Many of Foley’s poems sport a unique form for free verse that is a maze all its own- placing words (for effect, meaning and a multitude of reasons which the reader might only grapple with) multiple spaces, even lines apart, imploring the use of italics, colons, dashes and all sorts of punctuation, seamlessly coalescing non-English phrases into his work. Poems, such as “Bridget, Pronounced “Breed”” even go so far as to create their own visible art on the page:
your body-endless-time
sweeps everything (wait and
and see) In the field the children “dance.” I wish.
My son
“chases”
the
ball.
Time fixes everything-in the sense of
affixes it, immobilizes it-
light
covers everything, touches it
deeply

Where Foley succeeds is in the assertation, the brash, the blunt, “her lipstick turned her mouth into a scar.” He is undaunted in pushing deeper meaning into the mundane, to scatter images, to play with voice, often juxtaposing many within a particular piece. He also touches on a distinctiveness that is both fascinating and thought-provoking in poems such as “Bukowski” and “Dickinson,” creating patterns of thought and sound that are so masterful as to stand alone, though much more successful as they are presented - carefully constructed cogs placed within the rigid structure of preemptive beams. “Bukowski,” specifically, is a particularly pleasing achievement in an experimental form which takes a preexisting poem and creates it anew.

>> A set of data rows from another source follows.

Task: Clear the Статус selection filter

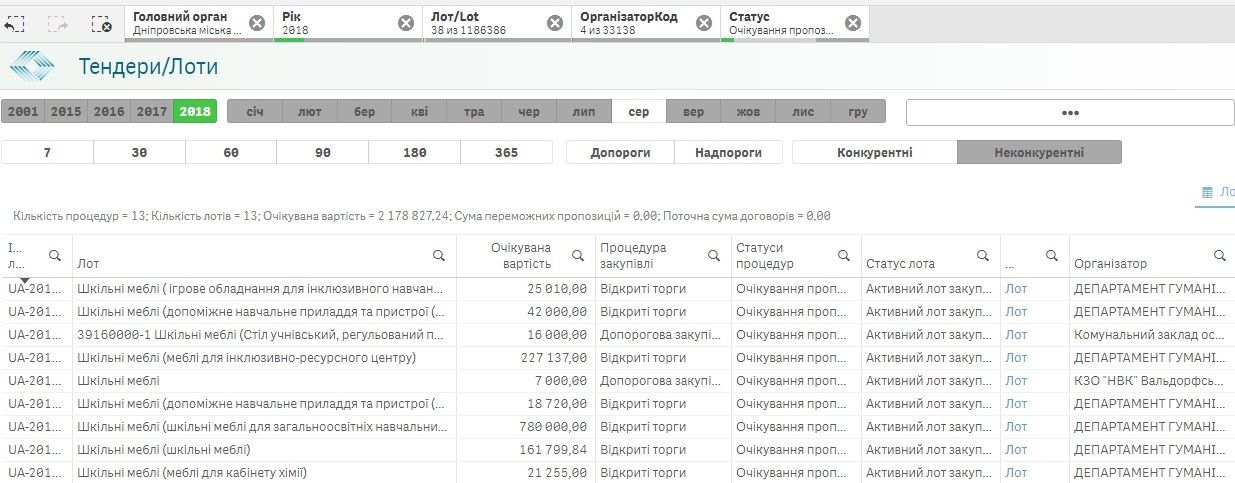Action: coord(853,24)
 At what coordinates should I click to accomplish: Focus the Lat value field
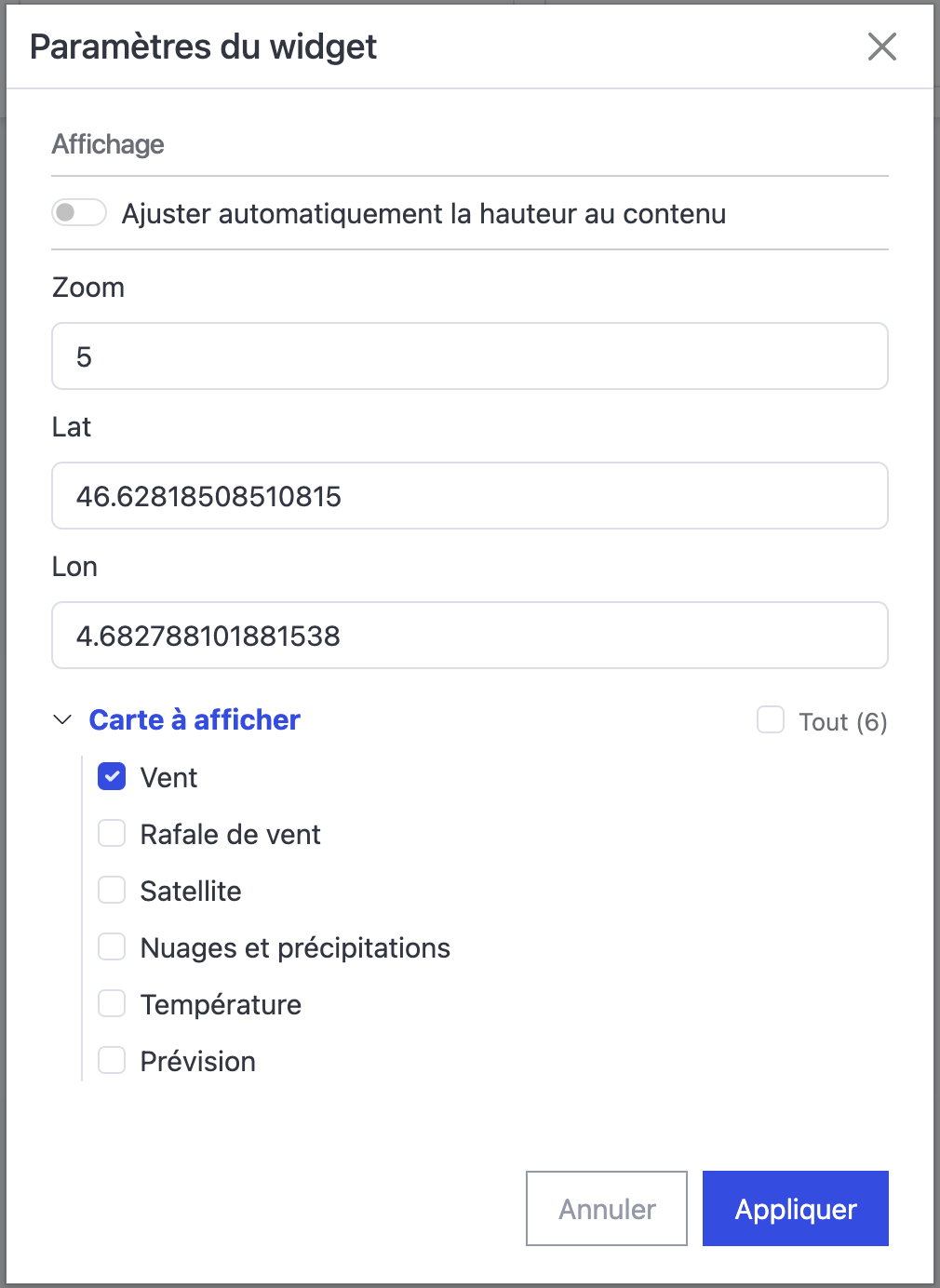coord(469,496)
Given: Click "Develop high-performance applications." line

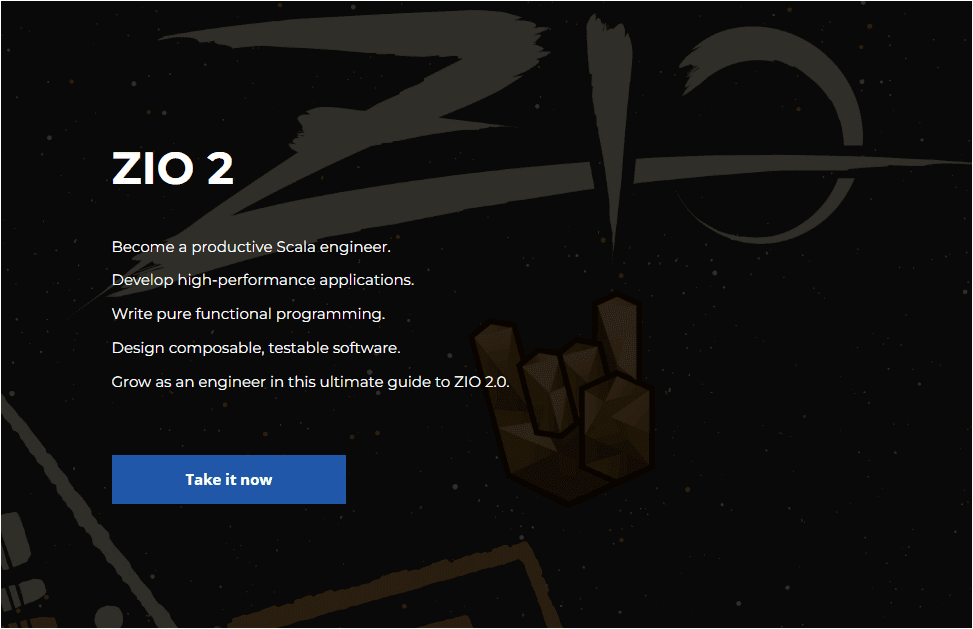Looking at the screenshot, I should point(262,280).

His “Portrait at 60” is similar to Stephen Dunn’s “Sixty” in an intrinsic way, each trying to capture the essence of something very big and very blurry, something which may or may not truly be there, the reality of aging. There must be something which tugs at the wrists during a specific time in life, imploring those such as Foley to hang a portrait that is him but fails to really look like him (being somehow more pure, real), in “ a place where the light shines deeply” and Dunn, to “keep on describing things to ensure that they really happened.

Listening to the included CD-ROM, which offers recordings of Foley reading his poetry, adds an entirely new level to the volume. Speech is a medium in of itself, and Foley has certainly mastered the craft. The softness of his voice mixed with precise inflections and incantations create not only a pleasant and soothing auditory melody, but a cathartic presence not often attainable though the brash laser tracks of a compact disk.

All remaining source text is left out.